Wyk. Das Husten im Kurgartensaal
    21. September 2005
    Früh raus, um nach Wyk auf Föhr zu fahren. Föhr ist die Insel südlich von Sylt, neben Amrum und oberhalb von Pellworm. Nordfriesland. Jetzt raten Sie mal, wie lange man mit dem Zug von Lübeck nach Wyk braucht? Da kommen Sie nie drauf. Sechs Stunden und achtunddreißig Minuten. Für einhundertzwanzig Kilometer. Nicht zu glauben. Ohne jemals im Kongo gewesen zu sein, ahne ich, dass die Bahnstrecke von Brazzaville nach Makunda Tsiaki besser ausgebaut ist als das Regionalbahnnetz der Deutschen Bahn in Schleswig-Holstein.
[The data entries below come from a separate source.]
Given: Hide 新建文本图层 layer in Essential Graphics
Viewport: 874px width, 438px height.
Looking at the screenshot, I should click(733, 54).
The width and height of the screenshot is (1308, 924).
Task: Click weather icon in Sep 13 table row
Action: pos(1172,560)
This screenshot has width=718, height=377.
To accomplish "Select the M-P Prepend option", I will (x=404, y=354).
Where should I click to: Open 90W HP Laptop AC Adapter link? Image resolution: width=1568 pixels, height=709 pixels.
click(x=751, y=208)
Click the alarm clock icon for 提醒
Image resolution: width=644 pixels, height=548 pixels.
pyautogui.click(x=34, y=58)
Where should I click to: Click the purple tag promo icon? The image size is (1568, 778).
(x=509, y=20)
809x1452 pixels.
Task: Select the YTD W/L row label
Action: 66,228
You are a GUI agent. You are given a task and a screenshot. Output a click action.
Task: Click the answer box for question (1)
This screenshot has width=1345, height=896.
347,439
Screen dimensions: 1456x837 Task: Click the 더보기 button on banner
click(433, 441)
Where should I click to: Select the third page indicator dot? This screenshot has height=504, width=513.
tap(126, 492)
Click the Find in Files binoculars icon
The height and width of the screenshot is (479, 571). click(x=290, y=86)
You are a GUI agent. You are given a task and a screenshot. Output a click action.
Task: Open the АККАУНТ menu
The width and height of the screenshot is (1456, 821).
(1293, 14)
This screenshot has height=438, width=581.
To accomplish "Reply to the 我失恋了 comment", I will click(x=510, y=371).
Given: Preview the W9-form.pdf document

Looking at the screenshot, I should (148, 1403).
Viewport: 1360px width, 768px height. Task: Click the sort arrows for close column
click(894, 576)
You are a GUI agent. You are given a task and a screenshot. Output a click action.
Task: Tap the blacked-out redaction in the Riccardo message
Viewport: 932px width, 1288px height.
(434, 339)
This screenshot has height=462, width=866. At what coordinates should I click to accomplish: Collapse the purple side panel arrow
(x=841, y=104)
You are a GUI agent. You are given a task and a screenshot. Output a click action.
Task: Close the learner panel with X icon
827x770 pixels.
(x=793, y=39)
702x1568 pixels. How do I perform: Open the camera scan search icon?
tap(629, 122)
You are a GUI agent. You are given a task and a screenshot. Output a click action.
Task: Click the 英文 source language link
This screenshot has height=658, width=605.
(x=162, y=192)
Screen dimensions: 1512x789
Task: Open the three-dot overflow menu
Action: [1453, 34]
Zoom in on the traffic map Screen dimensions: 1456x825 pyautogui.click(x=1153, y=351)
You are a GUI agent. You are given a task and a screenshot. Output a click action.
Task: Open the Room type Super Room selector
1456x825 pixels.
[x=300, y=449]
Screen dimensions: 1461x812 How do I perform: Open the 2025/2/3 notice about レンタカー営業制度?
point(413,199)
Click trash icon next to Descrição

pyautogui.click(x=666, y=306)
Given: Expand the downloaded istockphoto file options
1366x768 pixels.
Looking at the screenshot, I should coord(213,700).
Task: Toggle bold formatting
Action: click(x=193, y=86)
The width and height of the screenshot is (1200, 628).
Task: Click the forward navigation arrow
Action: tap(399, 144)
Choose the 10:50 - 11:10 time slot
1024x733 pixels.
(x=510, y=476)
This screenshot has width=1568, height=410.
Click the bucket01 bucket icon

    Auf der Fahrt hat man viel Zeit zum Nachdenken. Zum Beispiel darüber, dass wir unser Land nicht genug kennen. Keine Ahnung, ob Engländer alle mal nach Cornwall oder nach Bristol fahren und ob alle Schweden Småland kennen. Jedenfalls glaube ich, dass wir Deutschen uns nicht gut genug in Deutschland auskennen. Ich zum Beispiel habe mehr italienische Städte samt Kirchen und Museen besucht als deutsche, und ich glaube, dass dies bei vielen meiner hochinteressierten und weitgereisten Landsleute genauso ist. Saarbrücken? Hä? Sächsische Schweiz? Öh. Schwäbische Alb? Nä!
    Ich hätte dazu einen Vorschlag: Alle Jugendlichen müssten während ihrer Schulzeit insgesamt vier Monate auf Kennenlernreise. Einen Monat in den Osten, einen Monat in den Norden, einen in den Süden und einen Monat in den Westen. Mit Führungen. Eine ganze Reiseindustrie könnte so entstehen, weit über die existierende Jugendherbergskultur hinaus. Am Ende könnte jeder sagen, dass er sein Land mal vom Wattenmeer bis zu den Alpen gesehen hat. Und jeder könnte sich für oder gegen Deutschland entscheiden, weil er es kennt.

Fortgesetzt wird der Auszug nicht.